(What needs to be done): Copy nothing from the entries below except the lines from the one containing "Task: Open the EFI-SYSTEM drive icon" through the one containing "The width and height of the screenshot is (1068, 802).", and copy those exactly.

(Records shown):
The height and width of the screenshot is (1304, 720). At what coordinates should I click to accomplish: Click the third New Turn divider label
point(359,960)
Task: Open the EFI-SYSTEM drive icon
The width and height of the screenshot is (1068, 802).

* * *

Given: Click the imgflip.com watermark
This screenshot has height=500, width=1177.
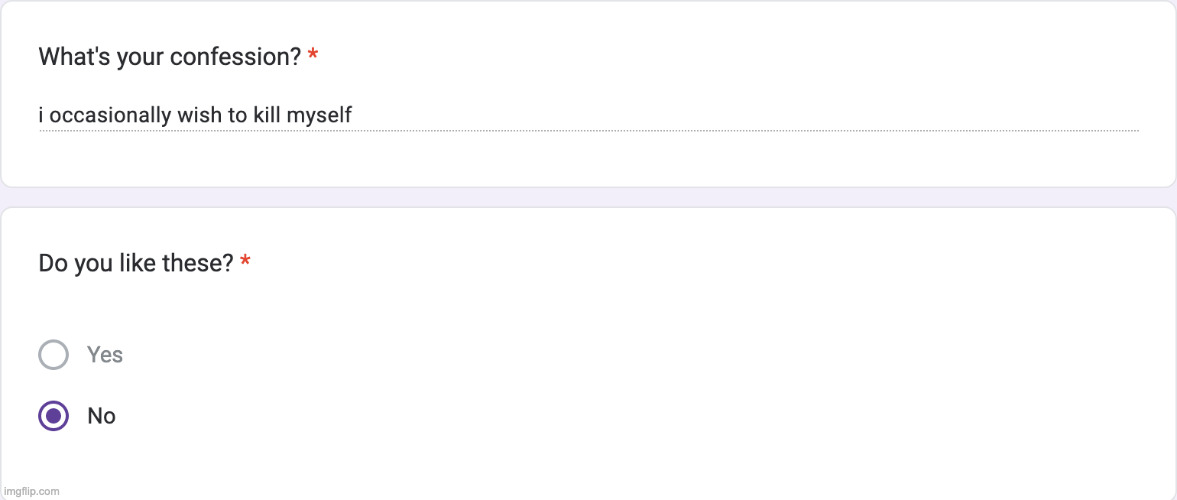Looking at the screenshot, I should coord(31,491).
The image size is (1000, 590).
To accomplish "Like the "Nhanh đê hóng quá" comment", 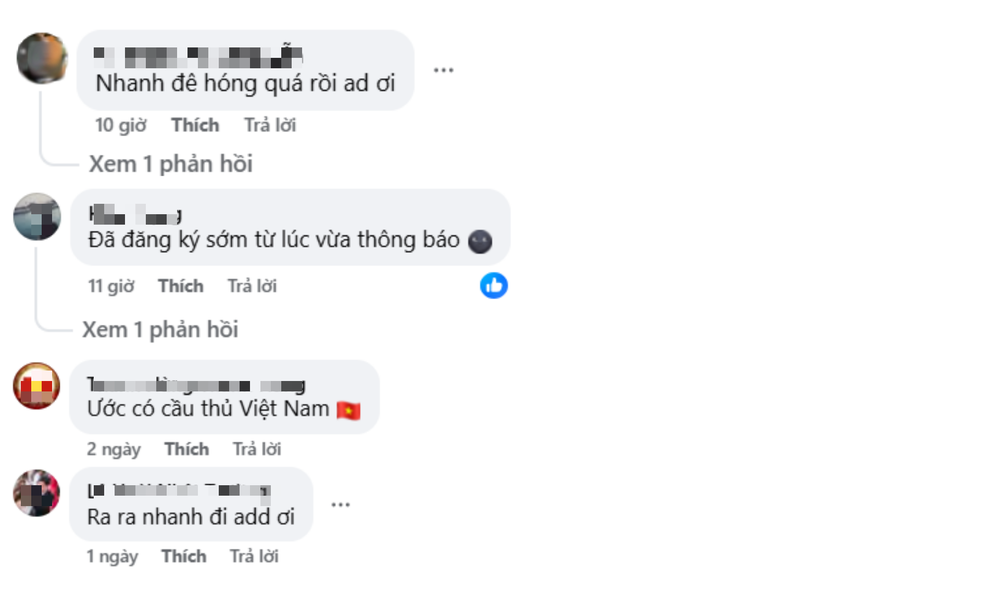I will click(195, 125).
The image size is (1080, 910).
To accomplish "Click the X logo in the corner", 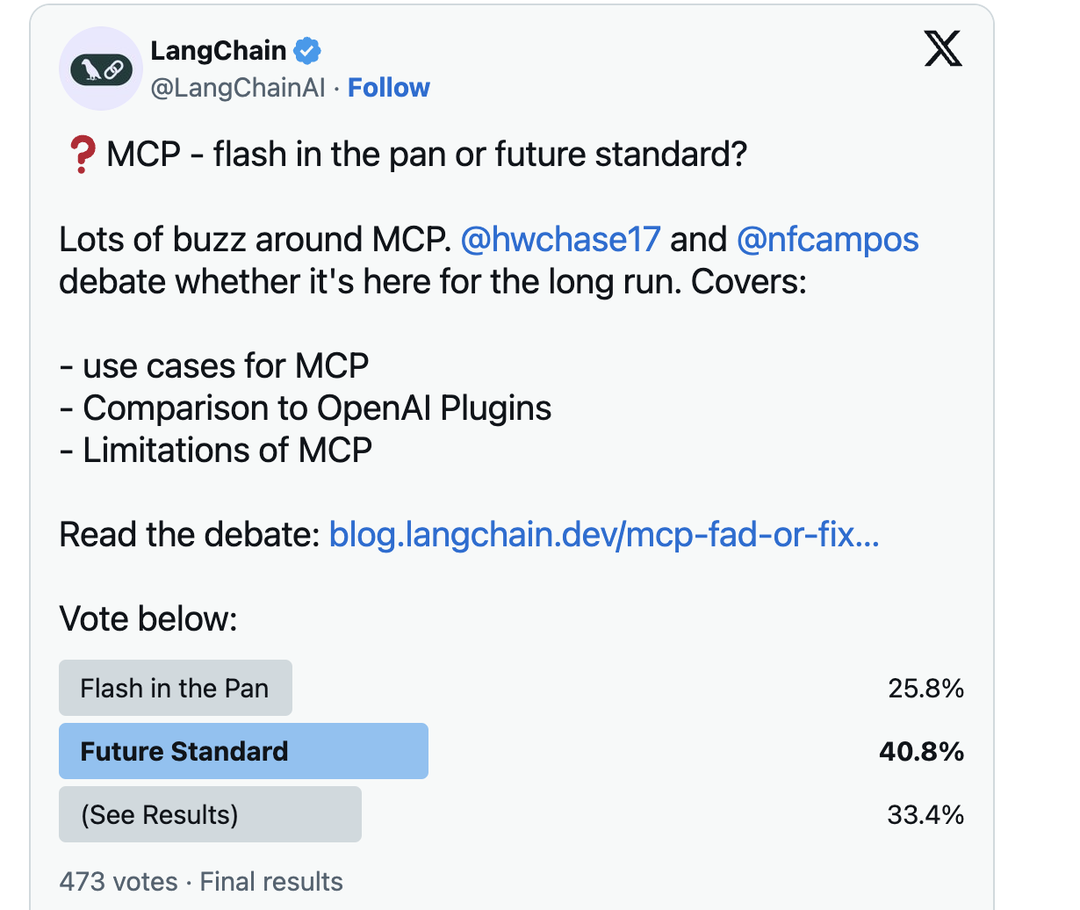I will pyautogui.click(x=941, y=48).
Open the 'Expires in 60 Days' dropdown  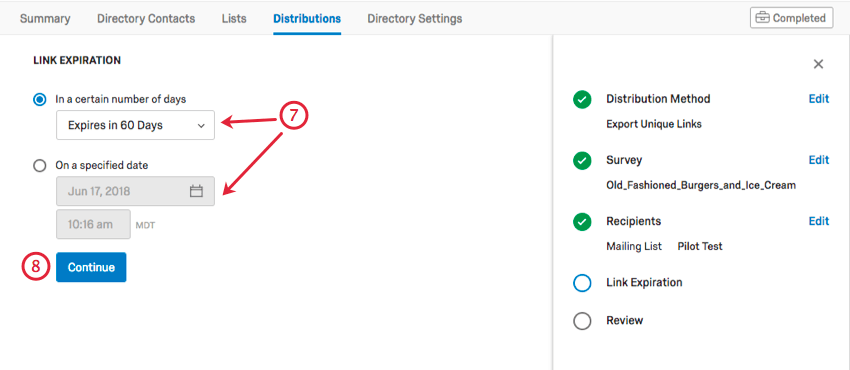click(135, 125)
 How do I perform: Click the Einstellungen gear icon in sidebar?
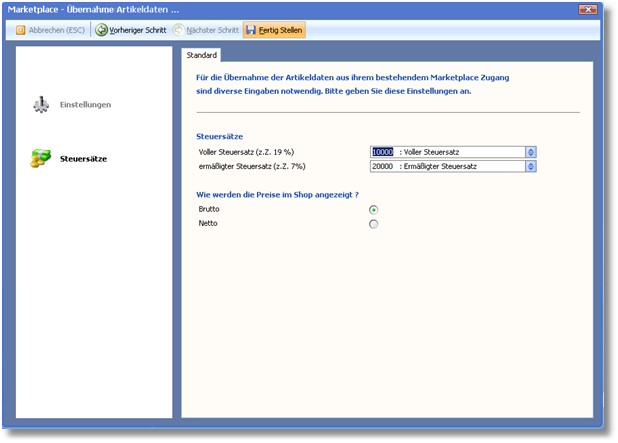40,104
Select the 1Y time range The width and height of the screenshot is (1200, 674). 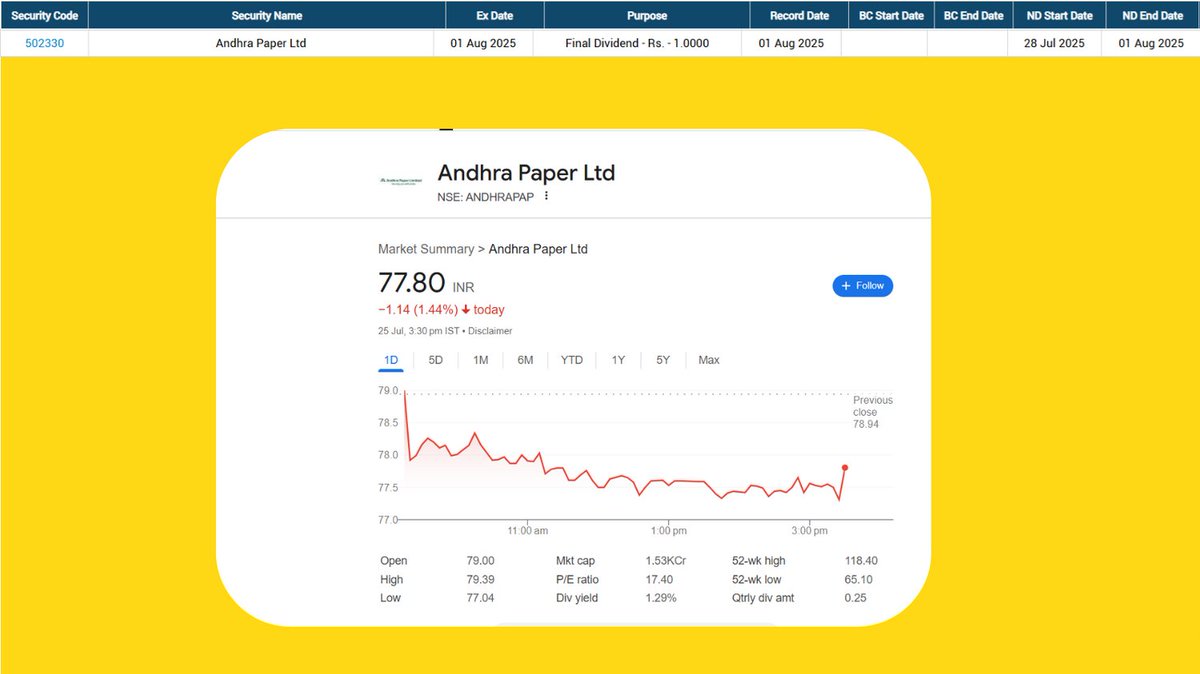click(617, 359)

(Result for this task):
Task: Open the EFI-SYSTEM drive icon
The width and height of the screenshot is (1068, 802).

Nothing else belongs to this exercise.